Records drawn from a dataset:
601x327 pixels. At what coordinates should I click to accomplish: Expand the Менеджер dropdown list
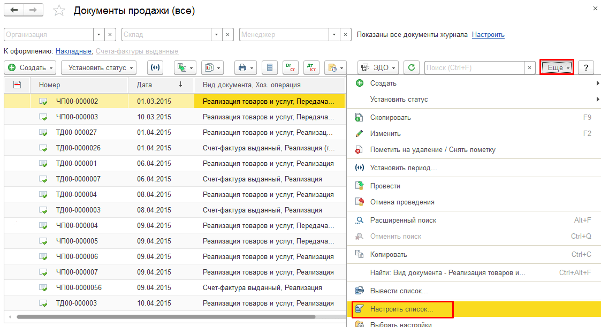pos(333,35)
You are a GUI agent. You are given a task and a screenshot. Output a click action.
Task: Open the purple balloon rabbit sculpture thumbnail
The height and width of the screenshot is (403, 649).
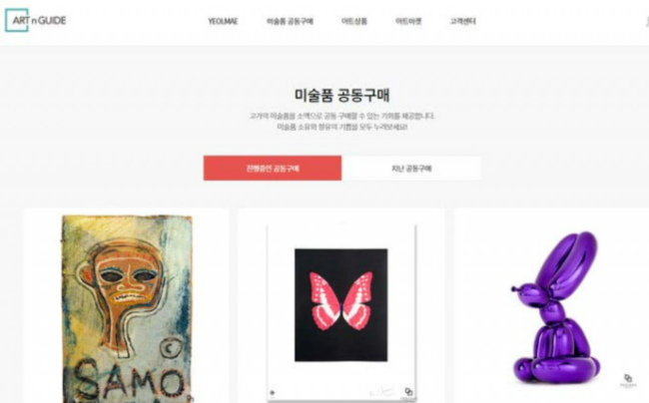point(554,306)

What you are asked to do: Would you output each entry exactly and leave the pictures behind?

Answer to this exercise:
601x327 pixels. At what coordinates should I click to accomplish: Expand the Менеджер dropdown list
pos(333,35)
You are a GUI agent. You are given a task and a screenshot. Output a click action.
Task: Open the purple balloon rabbit sculpture thumbnail
The height and width of the screenshot is (403, 649).
point(554,306)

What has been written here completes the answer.